Infertility.
I find that patients often approach it in 1 of 2 ways.
A. Denial: “We haven’t used protection since we got married 10 years ago, but we haven’t really been ‘trying’ either. We may start ‘trying’ sometime next year.”
B. Obsession: “We’ve been off protection for 3 months. Here’s my excel spread sheet of my basal body temperatures. The slope of the curve on month two is not quite what it should be. Also here’s a cell phone picture of my cervical mucous. Is it the right consistency? I’ve read on line about natural progesterone. Do I have a luteal phase defect? I want my Clomid…. NOW!”
This is an exaggeration, of course , but I thought I would touch on the medical definition of infertility since we have have several posts about it recently. Infertility is defined as unprotected intercourse for one year without conception. If you have not conceived after one year of ‘trying’ then you should see a gynecologist. Now this applies to healthy women, with regular monthly cycles, under the age 37. If you are greater than 37 then it is recommended you seek treatment after 6 months if you have not conceived. Also if your cycles are irregular and infrequent its most likely that you aren’t ovulating so you would also need to seek treatment sooner. By irregular cycles, I mean cycles every 2 to 6 months, that really have no pattern to them.
As a doctor, when a patient comes to me for infertility, it’s usually a relief to find out that they aren’t ovulating. Ovulation is something that can be ‘fixed.’ Unexplained infertility, when everything is normal, is the most challenging because then there is nothing to ‘fix.’

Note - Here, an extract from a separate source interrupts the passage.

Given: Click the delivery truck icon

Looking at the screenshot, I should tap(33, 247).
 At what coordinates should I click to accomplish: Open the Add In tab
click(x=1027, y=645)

Medically speaking, clomid is a miracle drug. It takes women whose ovaries are stalled out, whips them into shape and helps them ovulate. 80% of women who don’t ovulate, will do so with clomid. Lack of ovulation is most commonly due to a miss communication between the brain and the ovaries. What clomid does is trick the brain into thinking that there isn’t any estrogen in your system, the brain responds by causing an estrogen surge which then results in ovulation in most women. Now, clomid won’t work if your brain has stopped ovulating due to stress, exercise or weightloss. Sometimes in addition to clomid the fertility specialist will inject the sperm into the uterus at the time of ovulation, in order to get the egg(s) and sperm closer together and bypass any issues that may be going on with cervical mucous.
I wanted to clarify from Jessica’s previous post that clomid doesn’t increase the risk of miscarriage. In Jessica’s situation, because of her multiple losses, it is going to be more helpful to monitor her ovaries with ultrasound and get her timing perfect with the HCG shot. She has already passed the simpler treatments.
Clomid is one of the few drugs that people ask for quite regularly. It is inexpensive* and taken as an easy to use pill, so I think sometimes people aren’t aware that it does have risks. The main risk is twins, up to 8% risk. That may not seem like a lot, but the normal rate of twins is less than 1%. Other risks include hot flashes, moodiness and blood clots. Twin pregnancies have an increased rate of preterm labor and several other complication, so clomid, like all medications should be taken only when indicated.
To all those out there ‘trying’ and even those in the ‘practicing’ stage, my hope is that you never need to read this post, and that all your conception will go smoothly and quickly.
*Clomid costs about $20 a month. If you can’t afford clomid…. You can’t afford a baby.